Before slathering the turkey with gravy or piling plates high with mashed potatoes, families all over the Capital District are likely to use Thanksgiving as a time to express to all the ways they are thankful.
After all, gratitude and Thanksgiving tend to go hand-in-hand. But when the day is said and done, many may ask themselves why they don’t do this kind of thing more often — not just on Thanksgiving.
With Twitter hashtags such as #RAKE and #26ACTS, and the 30-Day Facebook Thankfulness Challenge, it’s pretty clear the act of being grateful has caught on with social media.
How many people have pulled up to a Dunkin Donuts drive-up window to find out the person in front of them has already paid for their coffee? Experts say that is a step in the right direction, but it takes more.
Studies have linked gratitude with improved moods, better relationships and an overall enhanced wellbeing, but how do we instill that value in our children, who are living in what many see as a self-centered, materialistic world 365 days of the year?
“Regularly practicing empathy with children models empathy and increases their chances of learning when and how to use it.”
— Giacomo Bono, author of the book “Making Grateful Kids: The Science of Building Character”
A psychologist and author of the book “Making Grateful Kids: The Science of Building Character” says it starts with a positive role model.
“To make a grateful kid, learn to manage your own emotional experiences first,” says Giacomo Bono, Ph.D.
Feeling grateful is a skill that can be developed — even in a natural pessimist, according to Bono. In his book, Bono says that gratitude is one of the most valuable and important emotions that humans possess and is one that almost anyone can acquire.

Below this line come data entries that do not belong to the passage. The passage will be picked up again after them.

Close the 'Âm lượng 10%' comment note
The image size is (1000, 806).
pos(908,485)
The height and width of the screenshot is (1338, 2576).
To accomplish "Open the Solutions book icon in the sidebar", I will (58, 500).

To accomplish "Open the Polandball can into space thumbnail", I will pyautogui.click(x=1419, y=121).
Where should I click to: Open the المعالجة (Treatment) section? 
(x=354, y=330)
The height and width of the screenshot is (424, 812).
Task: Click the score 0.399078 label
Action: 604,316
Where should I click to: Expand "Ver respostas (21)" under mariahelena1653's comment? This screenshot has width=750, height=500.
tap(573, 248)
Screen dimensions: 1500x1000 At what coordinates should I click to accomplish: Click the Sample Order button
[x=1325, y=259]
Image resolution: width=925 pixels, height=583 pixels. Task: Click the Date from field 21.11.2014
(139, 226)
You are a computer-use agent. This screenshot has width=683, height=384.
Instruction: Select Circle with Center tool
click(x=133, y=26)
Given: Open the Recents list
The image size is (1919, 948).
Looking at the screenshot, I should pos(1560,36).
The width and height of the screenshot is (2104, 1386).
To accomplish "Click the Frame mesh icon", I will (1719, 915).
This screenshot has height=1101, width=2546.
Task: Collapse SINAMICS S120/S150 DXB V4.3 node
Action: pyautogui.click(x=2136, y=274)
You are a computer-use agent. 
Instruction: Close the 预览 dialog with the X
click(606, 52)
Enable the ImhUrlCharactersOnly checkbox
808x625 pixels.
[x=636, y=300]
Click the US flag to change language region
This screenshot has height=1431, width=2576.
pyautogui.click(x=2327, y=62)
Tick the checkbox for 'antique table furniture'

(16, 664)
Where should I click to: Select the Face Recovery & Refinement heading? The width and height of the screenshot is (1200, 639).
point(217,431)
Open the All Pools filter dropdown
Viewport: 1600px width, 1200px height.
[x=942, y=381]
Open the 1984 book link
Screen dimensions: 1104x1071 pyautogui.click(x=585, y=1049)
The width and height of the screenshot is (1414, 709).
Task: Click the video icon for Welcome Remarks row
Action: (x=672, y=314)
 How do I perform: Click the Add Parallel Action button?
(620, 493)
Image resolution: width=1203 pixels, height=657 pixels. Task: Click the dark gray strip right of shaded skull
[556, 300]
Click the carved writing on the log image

“Do this by moving quickly past the negative events and stretching out the positive events,” Bono says, adding that in today’s world, it’s easy to get caught up in the busyness and forget what really matters.
“One of the silent enemies of happiness in modern life is busyness. In the toil of life, we simply forget to listen actively, provide help or say thanks to others,” he says.
Bono says simply reminding yourself to do this is a good start.
Keep in mind that emotions are often contagious. By expressing thankfulness to friends, family, neighbors and strangers, your children are more likely to be grateful too. While in the grocery store for example, if you see someone trying to get something from a high shelf in the market, get it for them. Simply hold the door for someone, let someone go ahead of you in the grocery checkout line, smile at people and say “good morning” or “hello” or compliment a stranger, especially if they appear to be feeling blue.
“Regularly practicing empathy with children models empathy and increases their chances of learning when and how to use it,” Bono says.
By sneaking thankfulness and a caring way into everyday life, we begin to live gratefully rather than learning gratitude.
“From inviting friends over on a hot day to play in the sprinklers or to go swimming to finding out what a friend’s favorite cereal is and buying it when the friend sleeps over,” Bono says. “Regardless of the act, the more in tune a child is to his friend’s needs and interests, the more the friendship will be strengthened because of the gratitude generated by his thoughtfulness and the reciprocity that will likely result.”
Encouraging thank you notes, baking for a sick friend or mowing the lawn of an elderly neighbor is all part of teaching children how to be caring individuals.
Bono says promoting generosity closer to home, such as toward neighbors or friends, teaches children about appreciation and the value of community.
“When kids volunteer to help collect the mail or take out the trash for a neighbor, babysit or dog-sit for a friend of the family, or assist a classmate with their homework, they learn about the effort it takes to be kind to others and see firsthand how their kindness is appreciated,” he says. “Usually, such kind acts tend to become reciprocated so that a child eventually discovers that building community feels good and helps make life better for everyone.”
An Albany mom of three, Jennifer Steuer says she regularly talks with her kids about the needs of others.
“The children know that by donating food and clothes, they are helping other families,” she says.
Julia Cadieux, an Albany mom of two and certified parent coach, says for children to develop a sense of gratitude, they need to understand the blessings in their lives are the result of someone else’s effort and sacrifice.
“Children need to know that good things are the result of generous and hard-working people. Getting kids to appreciate our efforts on their behalf can start with early teaching on how to help others,” she says.
Cadieux adds that even though sometimes having a toddler help fold laundry can be frustrating, allowing children to work alongside parents is an important step in developing gratitude.
“Not only do these helpful kids gain necessary life skills, they gain a felt sense of purpose from doing something to contribute to their family’s wellbeing,” she says.
Bono says it is also important to let children know that what they did was thoughtful and made someone feel good.
“It’s a good idea to not only encourage such generous acts in children, but to praise and thank them for such behaviors afterward,” Bono says.
If families made it a habit to say one thing they are grateful for at breakfast, dinner or at bedtime each day, it just becomes part of regular conversation. It could be as simple as being thankful for a good night’s sleep, the beautiful weather or being able to sleep in that morning. If your child enjoys keeping a journal, encourage a gratitude journal. All of these acts will begin to create the habit of looking for the positive things in life.
With the right steps, your family can keep that gratitude momentum going and make Thanksgiving last all year long.